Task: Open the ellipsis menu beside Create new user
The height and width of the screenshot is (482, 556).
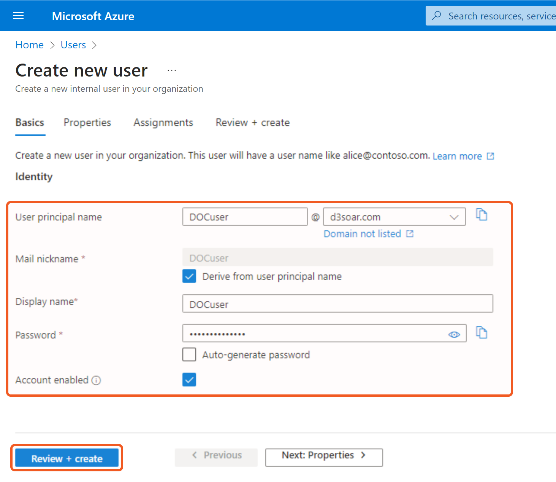Action: (x=172, y=70)
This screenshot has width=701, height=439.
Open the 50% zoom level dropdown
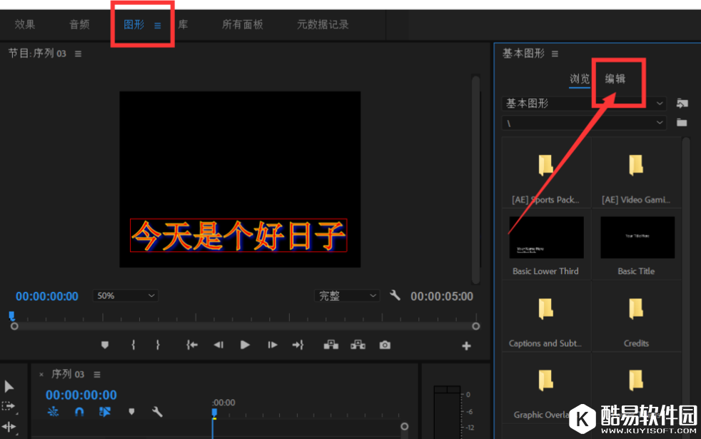[x=125, y=296]
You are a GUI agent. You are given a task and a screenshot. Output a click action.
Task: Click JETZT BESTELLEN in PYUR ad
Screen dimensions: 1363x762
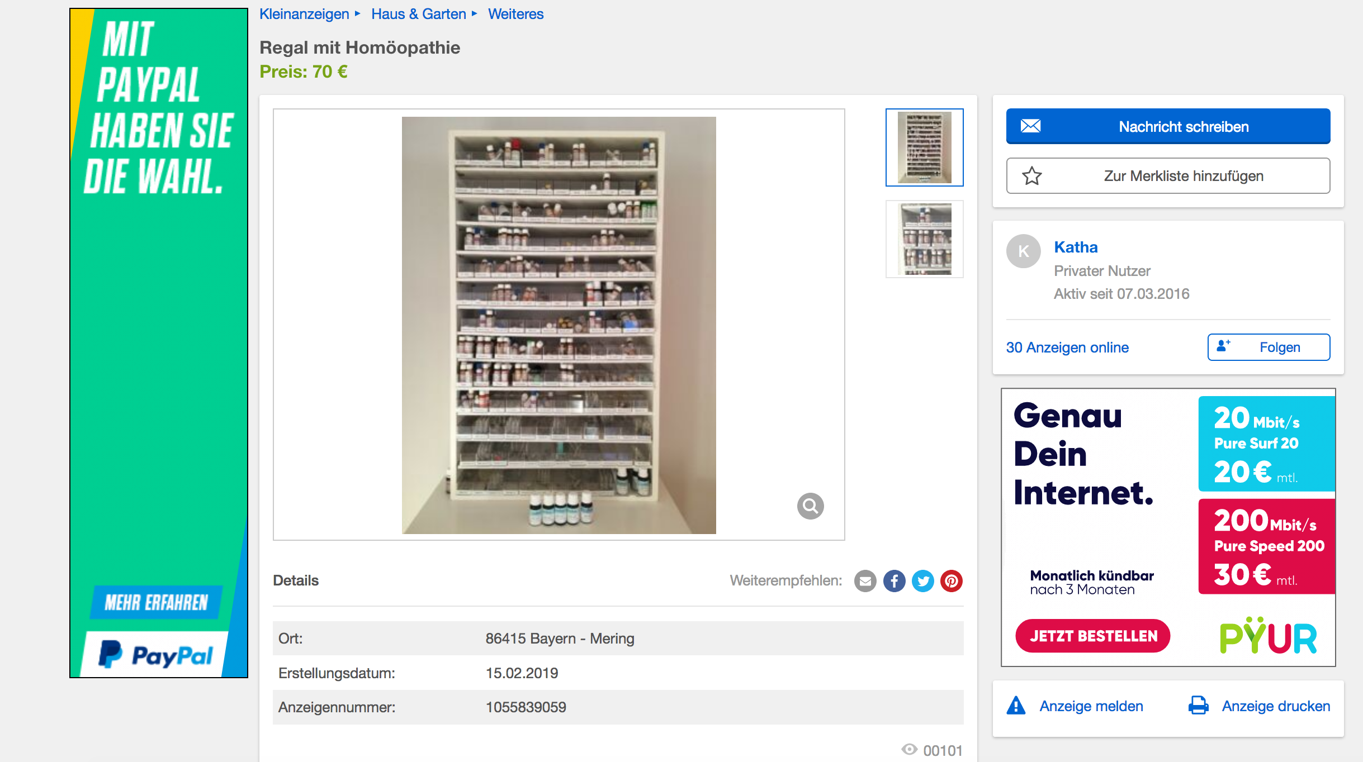(1093, 636)
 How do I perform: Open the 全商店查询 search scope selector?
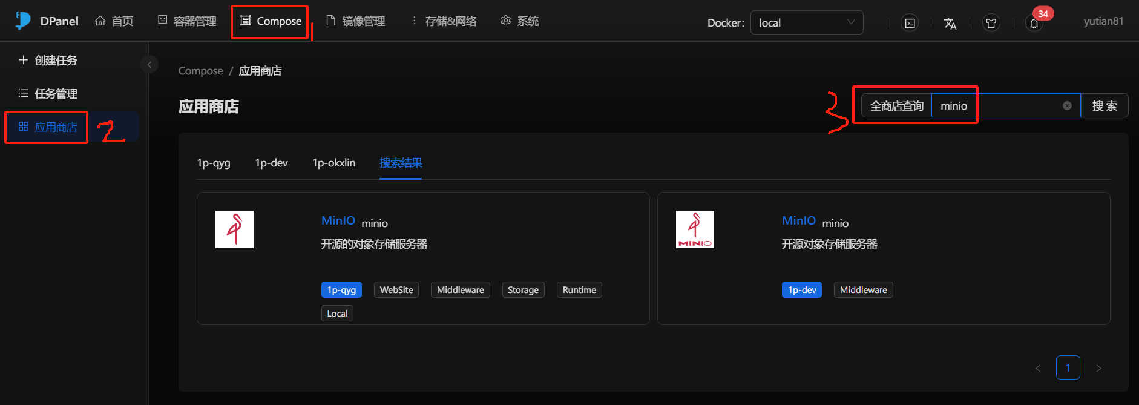pyautogui.click(x=896, y=106)
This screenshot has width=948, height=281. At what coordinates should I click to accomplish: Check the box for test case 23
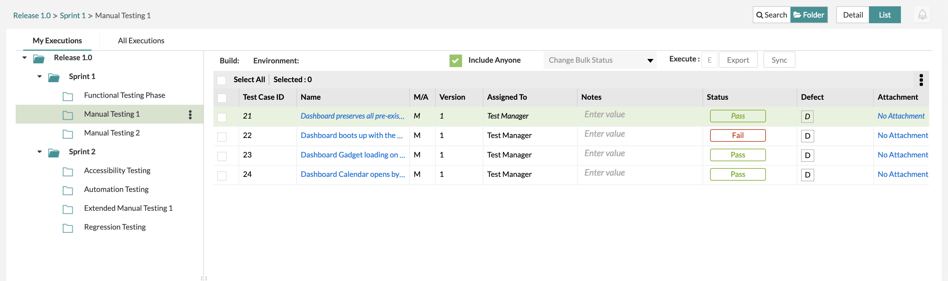[x=222, y=156]
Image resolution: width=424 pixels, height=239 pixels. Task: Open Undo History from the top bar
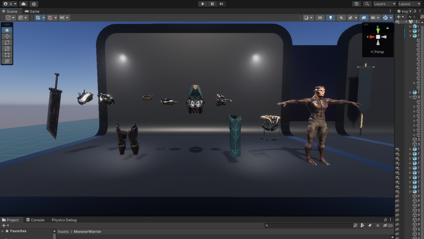click(357, 4)
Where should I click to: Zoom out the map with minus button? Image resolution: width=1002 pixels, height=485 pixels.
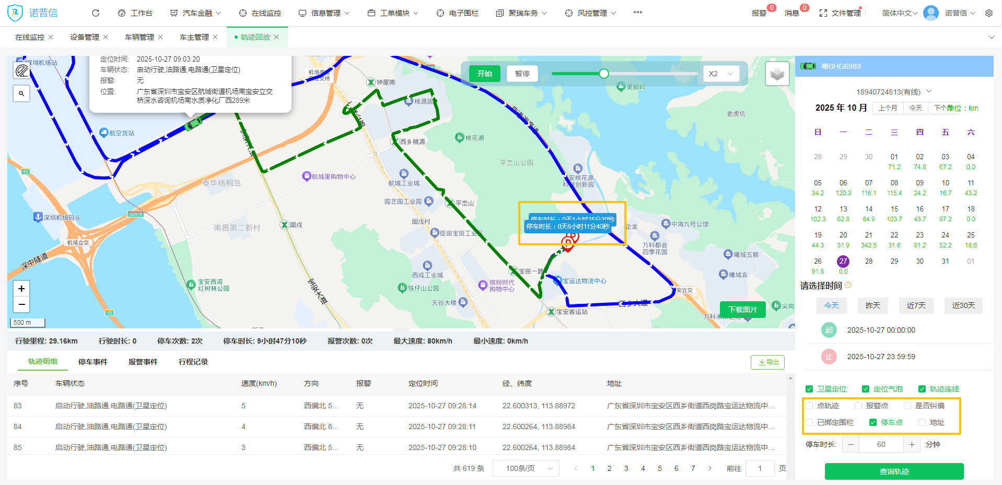click(21, 304)
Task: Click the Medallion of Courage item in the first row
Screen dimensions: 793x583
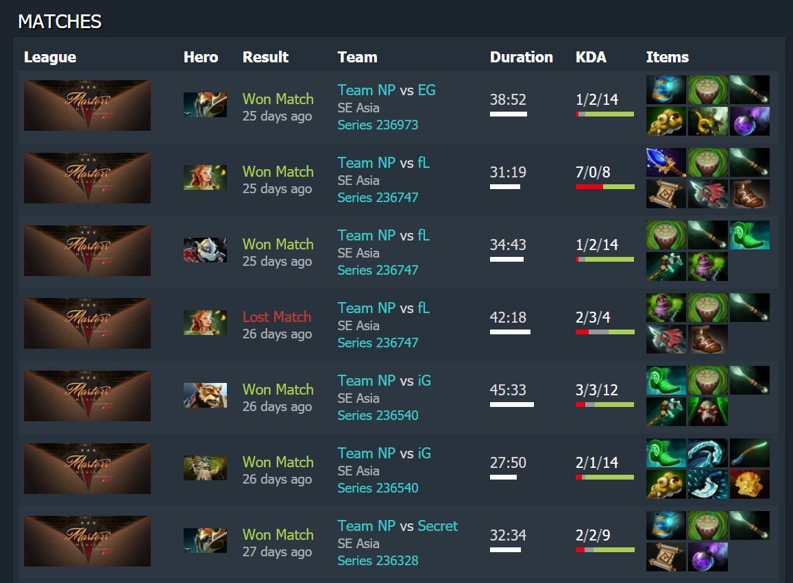Action: click(707, 121)
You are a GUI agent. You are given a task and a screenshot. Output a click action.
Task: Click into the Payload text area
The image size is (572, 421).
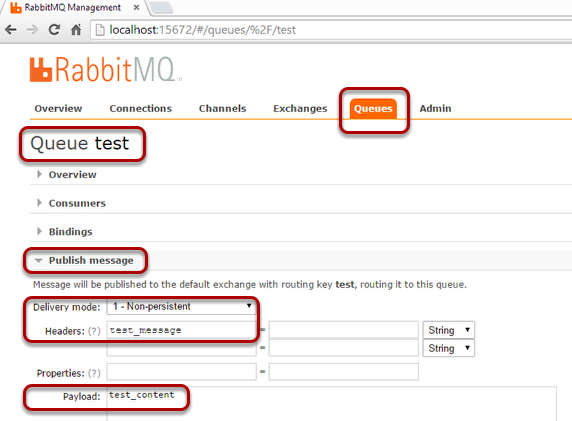pyautogui.click(x=332, y=403)
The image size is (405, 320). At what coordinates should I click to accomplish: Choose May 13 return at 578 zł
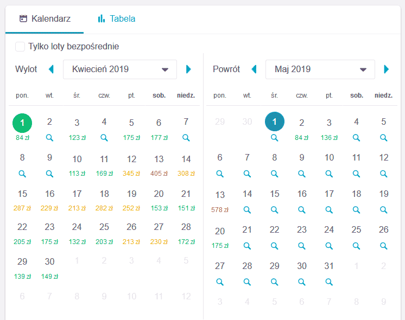click(x=220, y=202)
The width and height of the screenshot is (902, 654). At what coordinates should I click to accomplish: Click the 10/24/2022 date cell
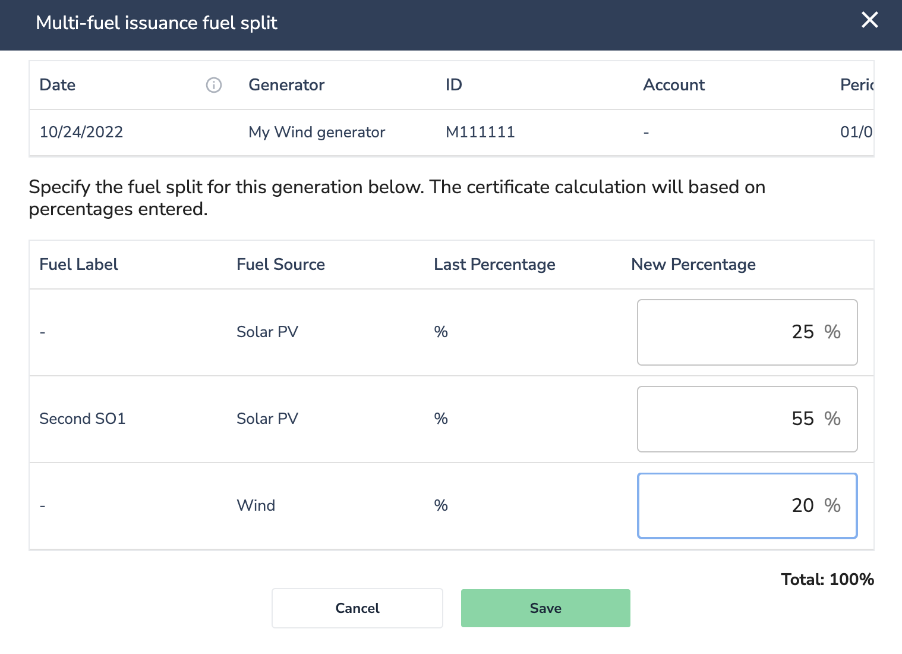[x=81, y=132]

EXERCISE DETAILS: Output exactly the lines from the line containing "Image resolution: width=424" through the last line of the records, both included, and leave out every picture.

EXERCISE RESULT:
Image resolution: width=424 pixels, height=239 pixels. Task: Open Undo History from the top bar
click(357, 4)
Where should I click to: Zoom out the map with minus button? Image resolution: width=1002 pixels, height=485 pixels.
click(21, 304)
Task: Click the Medallion of Courage item in the first row
Screen dimensions: 793x583
Action: click(707, 121)
You are a GUI agent. You are given a task and a screenshot. Output a click action.
Task: Click into the Payload text area
The image size is (572, 421).
pyautogui.click(x=332, y=403)
The image size is (405, 320). At what coordinates should I click to accomplish: Choose May 13 return at 578 zł
click(x=220, y=202)
The width and height of the screenshot is (902, 654). At what coordinates should I click to accomplish: Click the 10/24/2022 date cell
[x=81, y=132]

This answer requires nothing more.